Demand generation strategy: How and why you need to build Ideal Customer Profiles (ICP)

B2B customers expect companies that market to them to know them intimately in terms of needs, motivations, and preferences. 

In fact, it’s crucial that today’s B2B marketers deliver relevant content that addresses their pain points, talks in their language, and adds value to their buyer journey.

One way to ensure your content aligns to your customer needs is by building ICPs and personas. 


What is an ICP? A quick definition

An ideal customer profile (ICP) - or buyer persona - is the type of customer that’s the perfect fit for your products and services.

Your ICP should be made up of clear characteristics like company size, location, industry, and decision maker job role, job responsibilities, content preferences, and pain points.

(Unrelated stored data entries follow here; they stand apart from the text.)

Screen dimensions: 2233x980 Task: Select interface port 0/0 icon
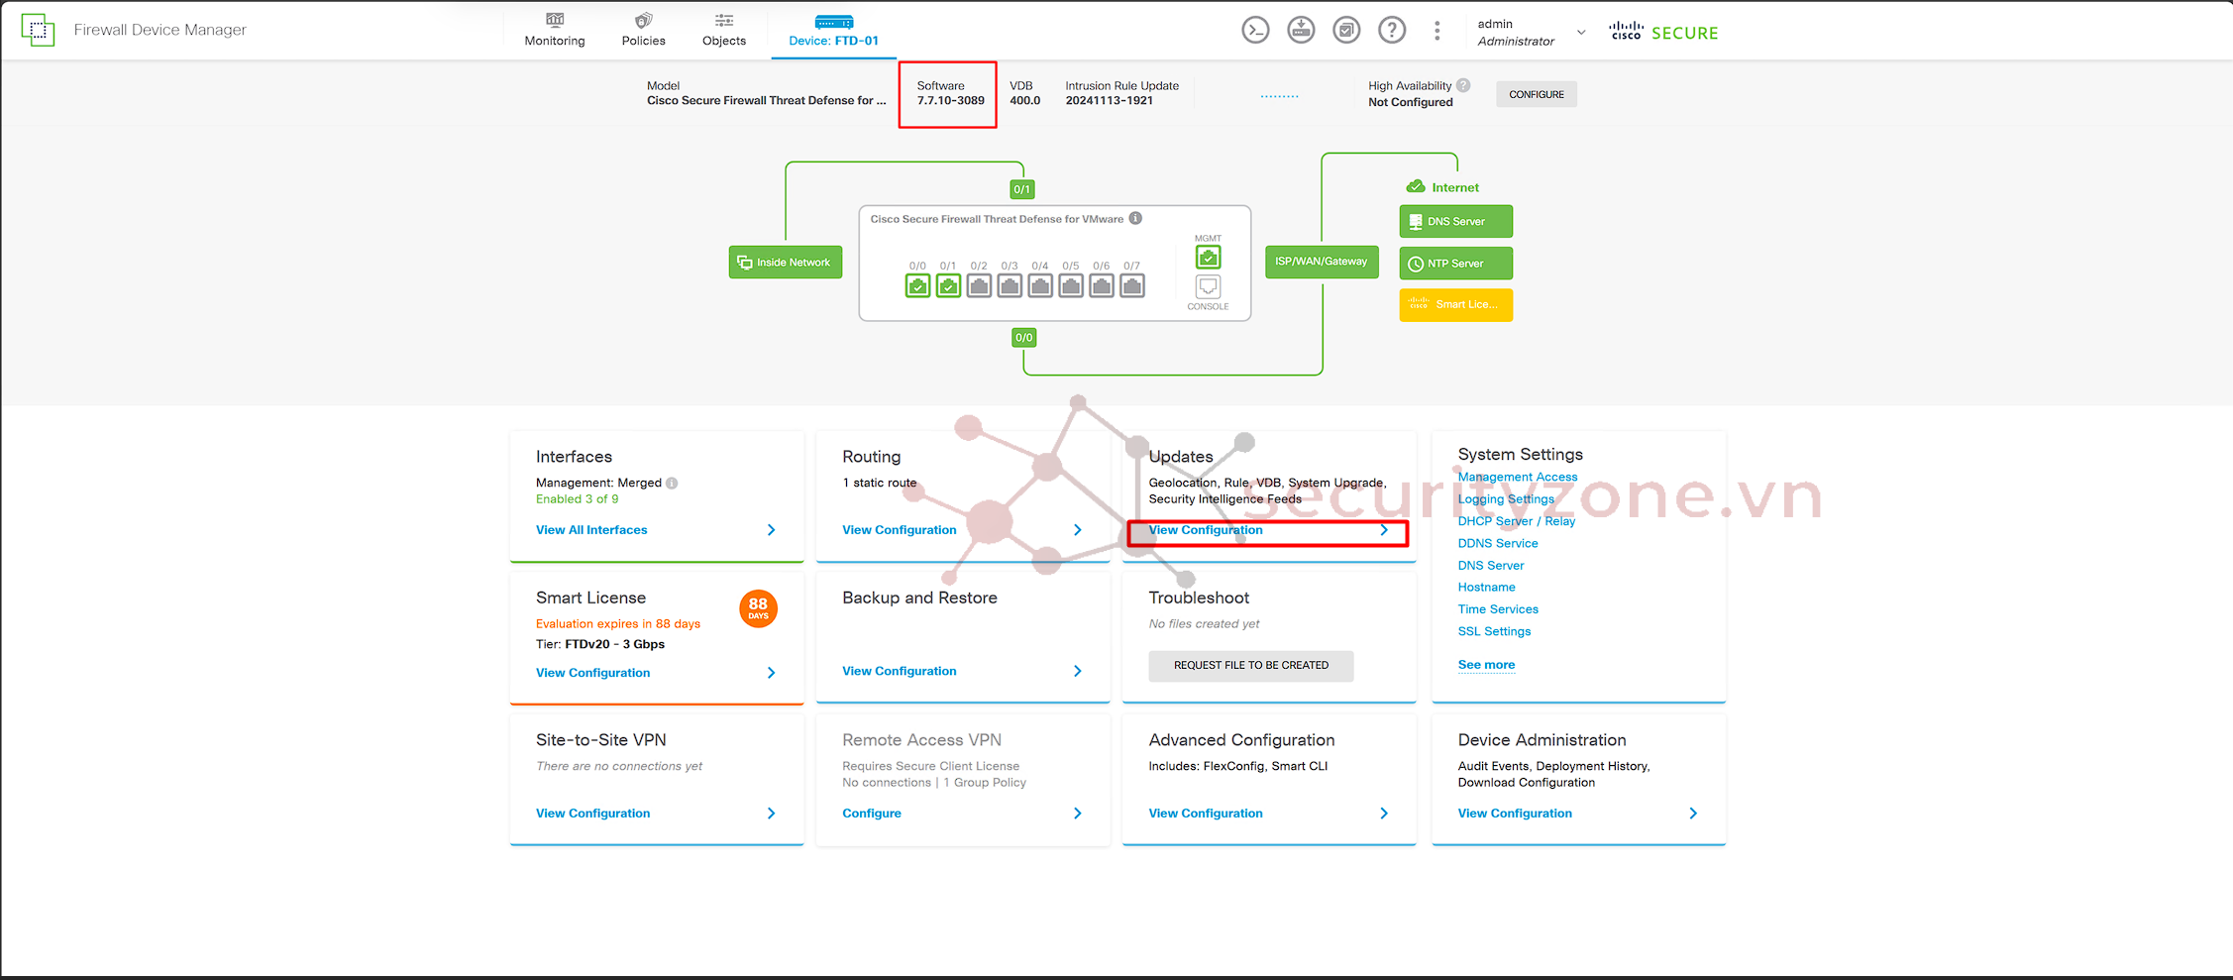917,286
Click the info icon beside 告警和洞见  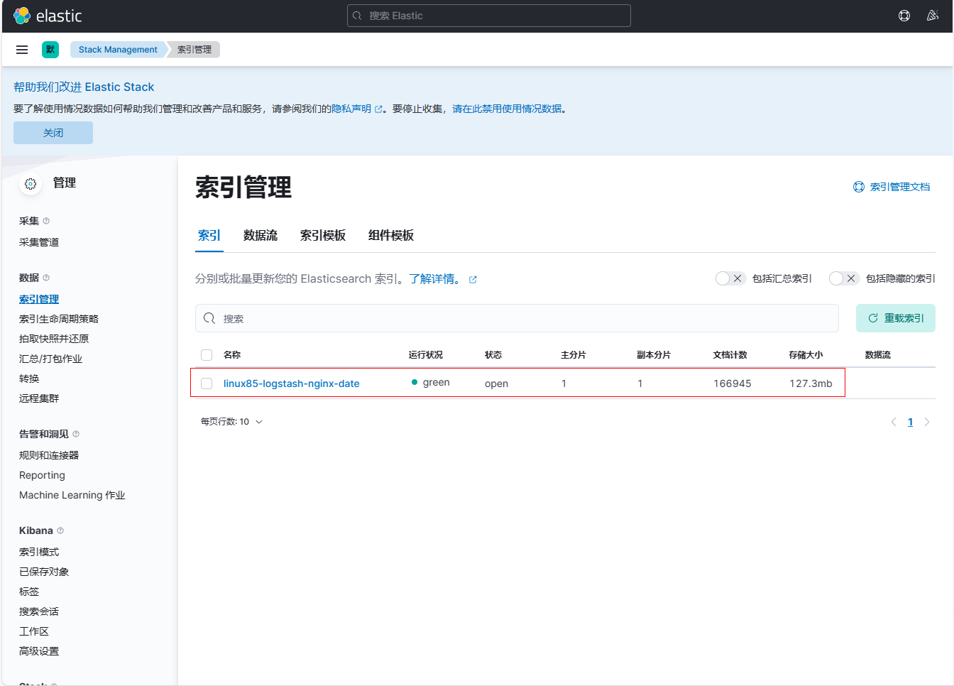(76, 434)
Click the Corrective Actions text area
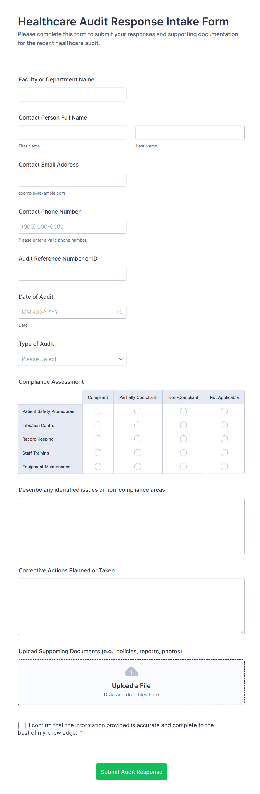Viewport: 260px width, 794px height. [131, 607]
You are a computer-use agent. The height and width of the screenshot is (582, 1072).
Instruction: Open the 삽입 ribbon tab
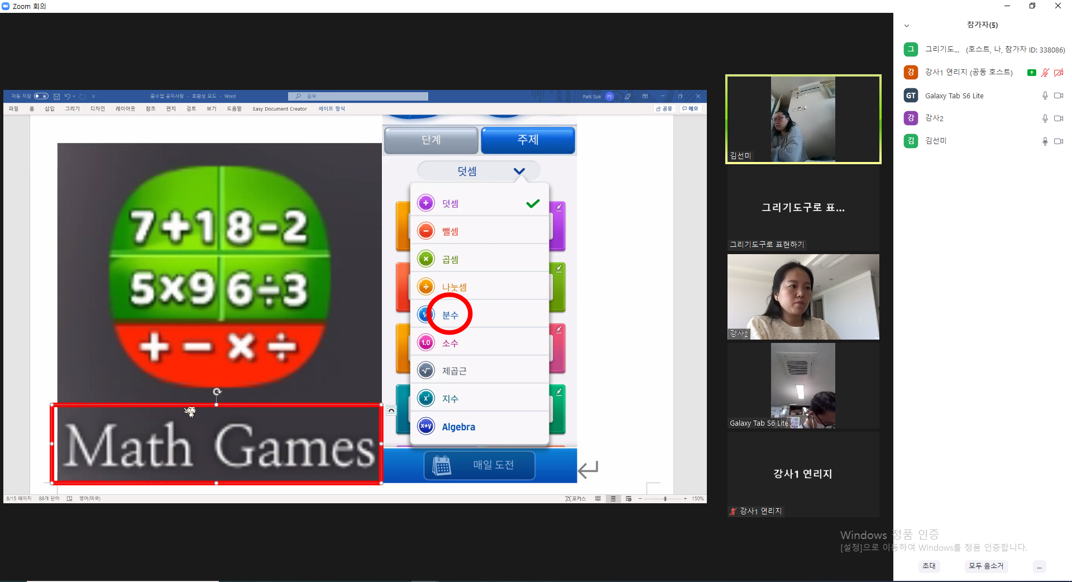[x=50, y=109]
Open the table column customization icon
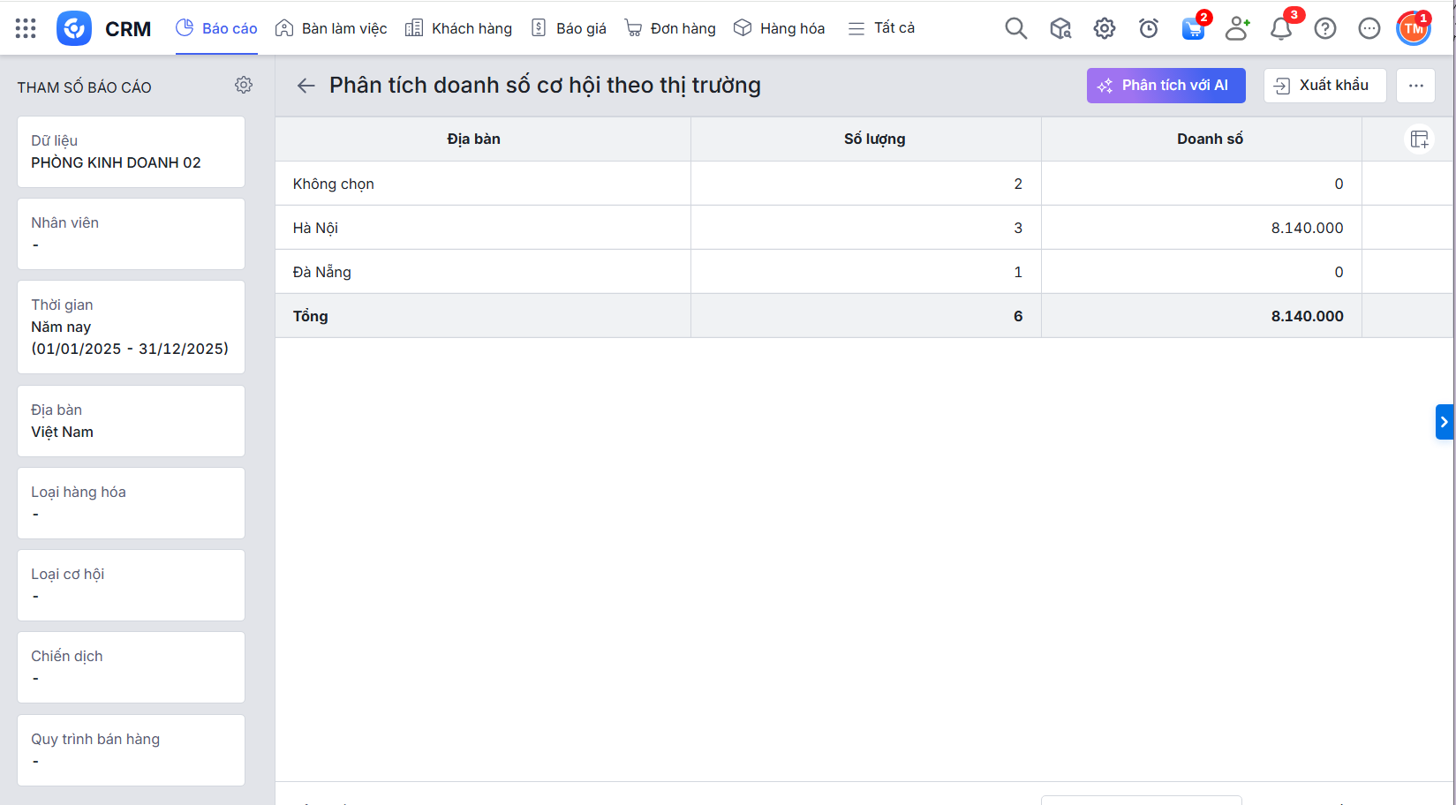The image size is (1456, 805). point(1419,139)
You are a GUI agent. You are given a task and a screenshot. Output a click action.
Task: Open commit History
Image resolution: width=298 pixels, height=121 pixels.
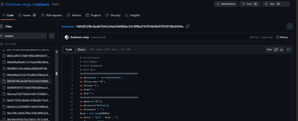[282, 37]
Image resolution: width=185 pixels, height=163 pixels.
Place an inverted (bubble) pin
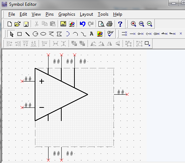click(x=140, y=34)
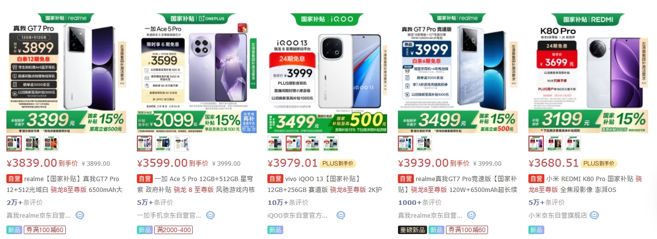The image size is (657, 239).
Task: Select third color thumbnail of 一加 Ace 5 Pro
Action: coord(181,143)
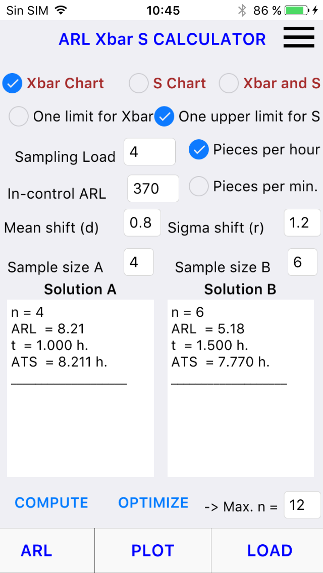The image size is (323, 573).
Task: Edit the Max. n value field
Action: coord(302,505)
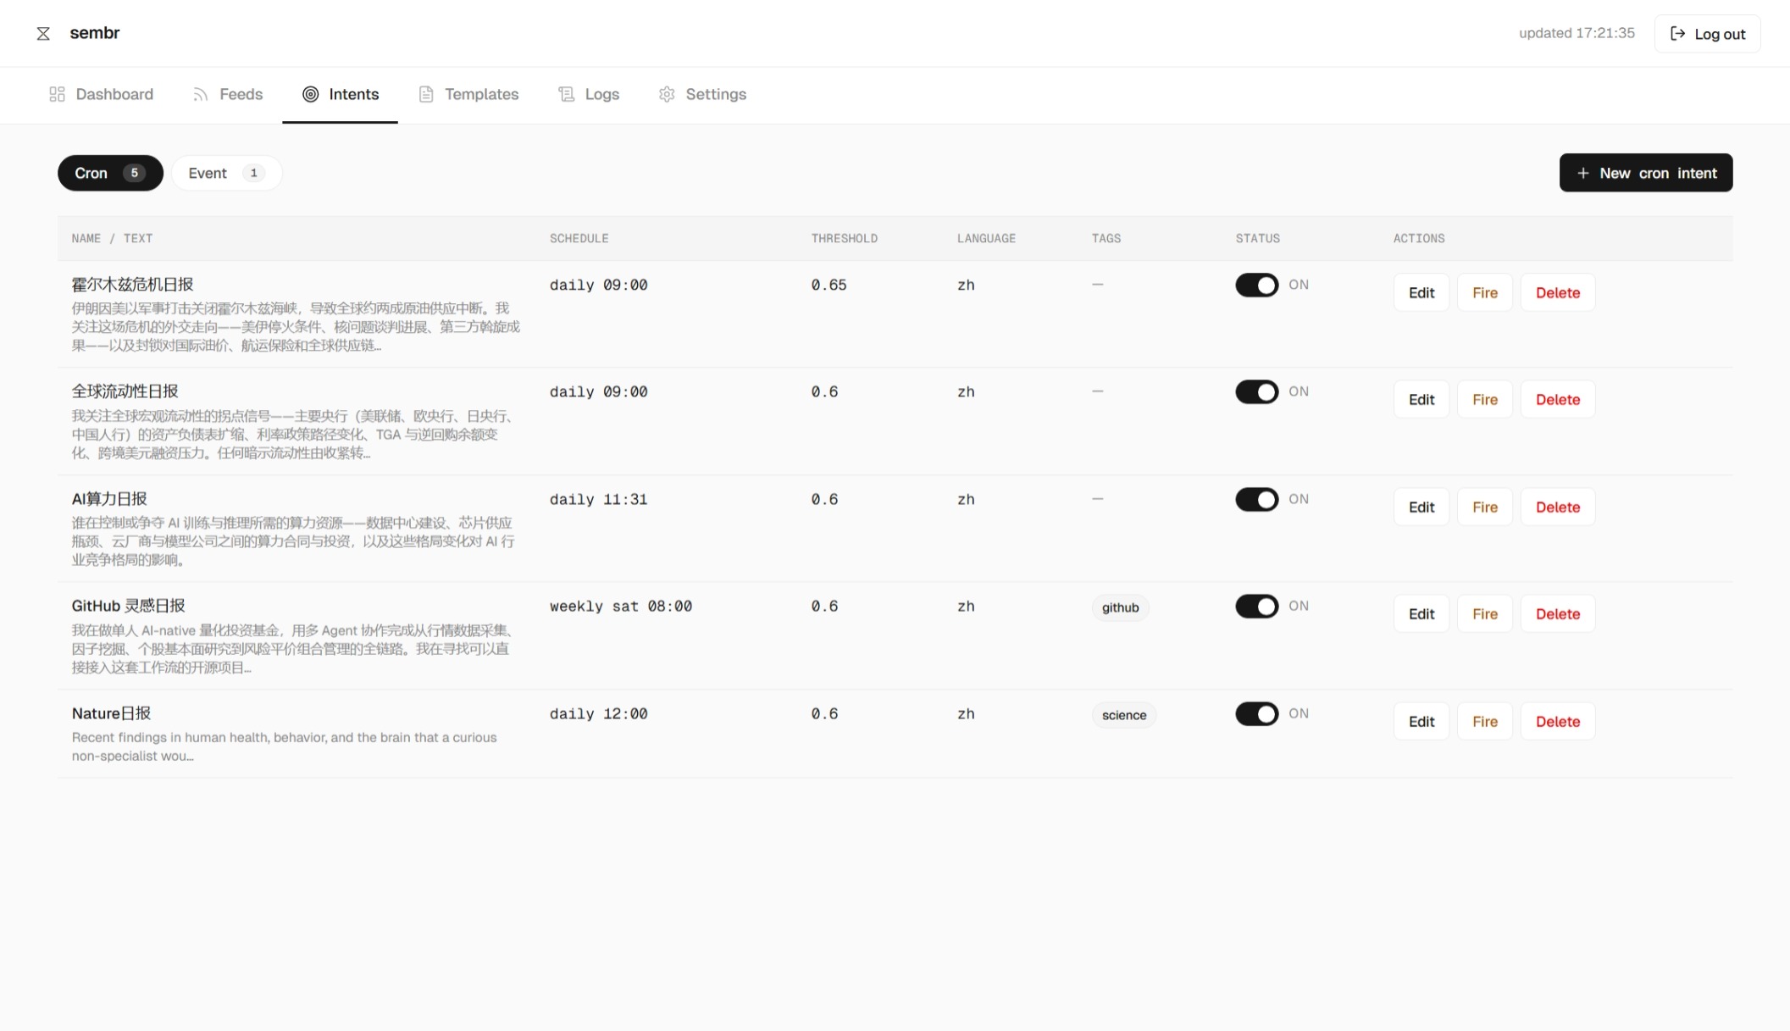Viewport: 1790px width, 1031px height.
Task: Open the Dashboard grid icon
Action: [57, 94]
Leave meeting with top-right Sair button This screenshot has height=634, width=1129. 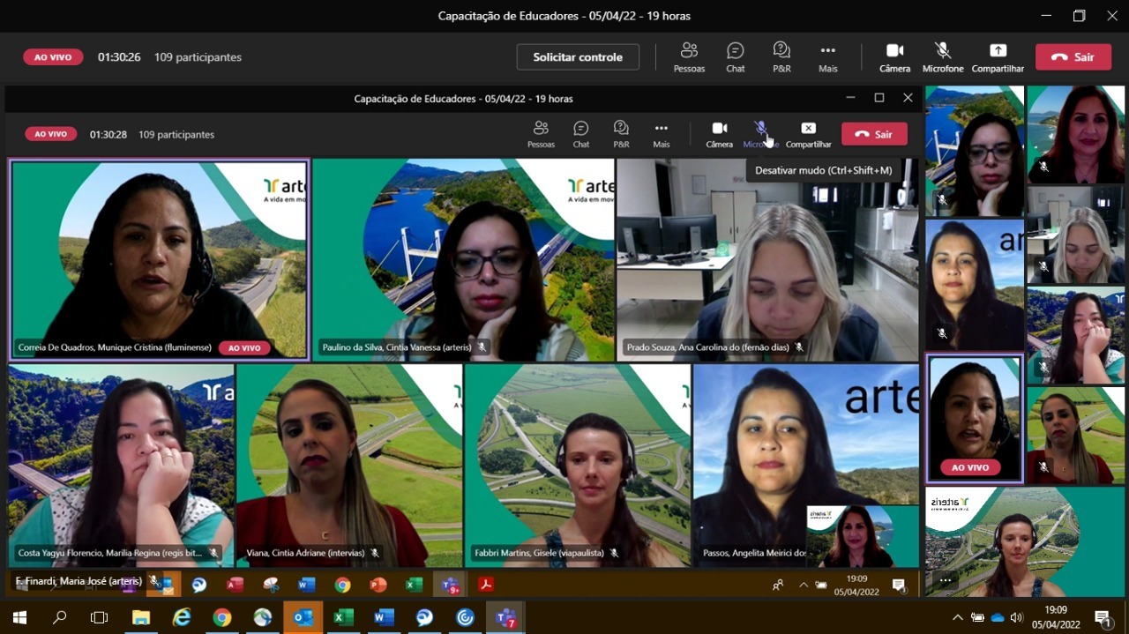pyautogui.click(x=1073, y=57)
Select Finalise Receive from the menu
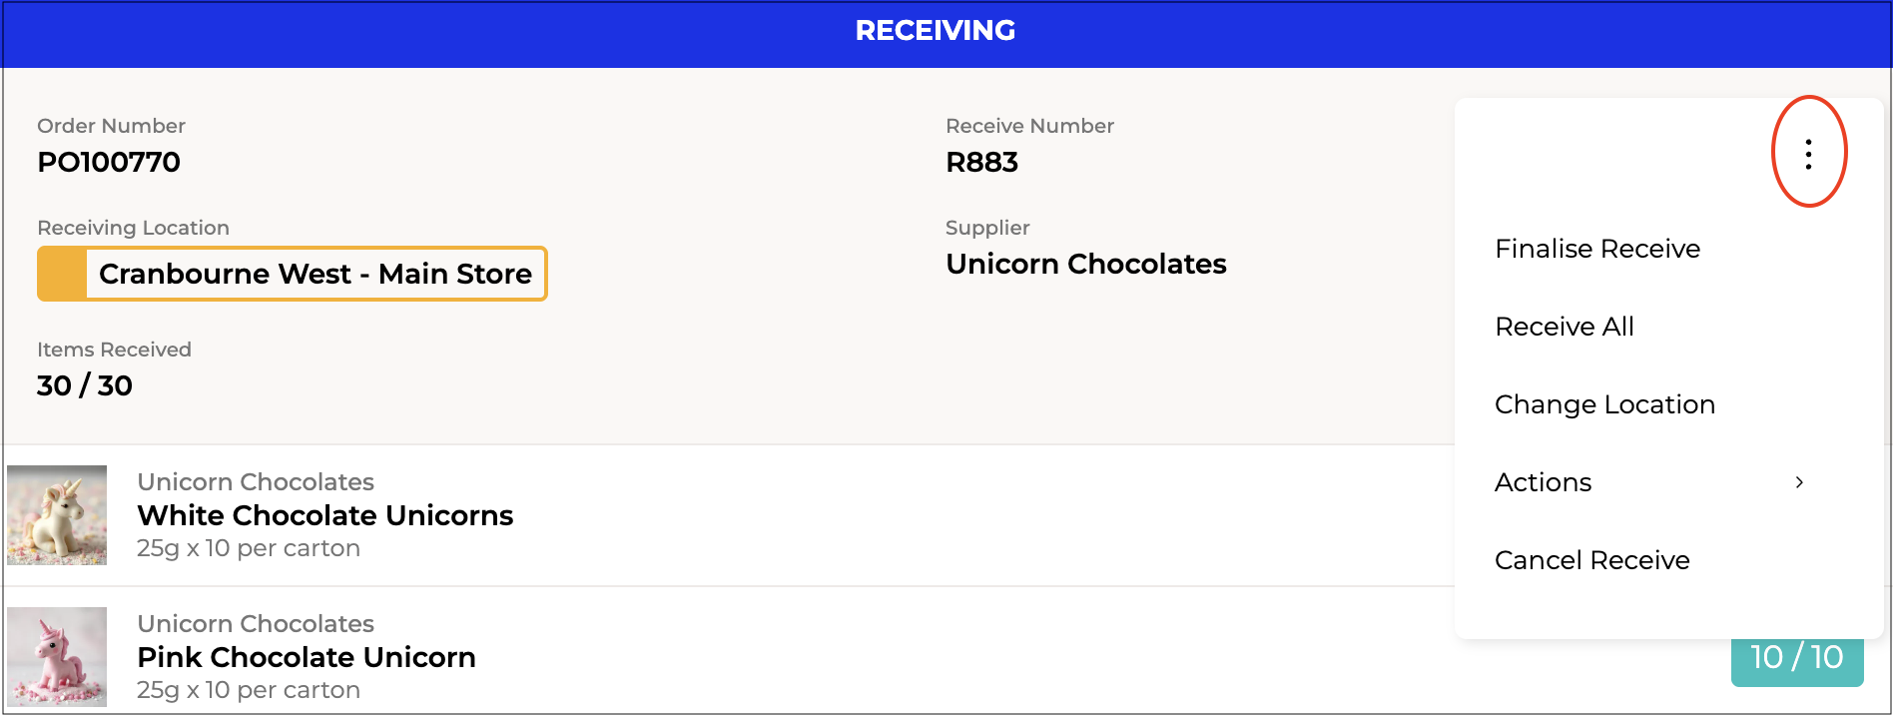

This can be crucial for growing your business as it acts as a guide informing which products or features to build/enhance, what channels to use in marketing - plus, the topics and content formats that your ICP really wants to engage with.

In short, you can get crystal clear who you are targeting and how to best deliver your sales and marketing efforts. This is fundamental to highly lucrative marketing activities like demand generation and Account Based Marketing (ABM).

Let’s take a look at why ICPs work so well for demand gen and how you can get started… 


Why are ICPs key for demand generation?

It gets cut-through. We’re all strapped for time. So, to capture interest, you need to be saying the *exact* right thing. With an ICP, the pain points are so drilled-down that you can grab attention by promising to resolve these challenges within seconds of them scanning a headline.

Reduces customer churn. If you offer a product or service that best fits the ICP, you are more likely to attract and retain those customers. 

Identify lucrative prospects. It’s also crucial for both sales and marketing. You can identity better-fit prospects to focus marketing spend while also enabling you to filter high value leads as part of the lead qualification process.  

In fact, using personas can improve efficiencies across the marketing mix. 

It’s been proven to make websites 2-5 times more effective, improve email click-through rates by 14% and conversion rates by 10%... as well as doubling the effectiveness of paid ads (check out this infographic by Hubspot to find out more).


Why do ICPs fail to support demand generation?

ICPs should always improve demand generation because you’re targeting the exact customer you need with the right messaging to secure a strong sales pipeline.

If your ICP doesn’t or hasn’t done this, we find it’s typically because of these few common reasons:

  • The pain points are too broad and don’t relate directly to your products/services

  • They’re created as a tick box but not actually used across sales and marketing

  • They aren’t updated - environments change, products change. And ICPs need refreshing.

The biggest reason of all? Your ICP is built on assumptions. Ideally, thorough qualitative and quantitative research should be conducted to fully understand your ICPs.


How to create an ideal customer profile

Here’s a simple 3-step process to build an ICP:

Step 1: Analyse your account data 🔎

Let’s start by looking at who already buys your products and services. In particular those that repeat purchasing, renew, cross-purchase or have high-order values. This is a big indicator of who you should be targeting.

Looking at active buyers and purchasing over the last two years max. Here you could delve into your CRM data and analyse purchasing data. You want to look for trends and identify and prioritise target accounts like those that yield high-value purchases and shorter sales cycles. 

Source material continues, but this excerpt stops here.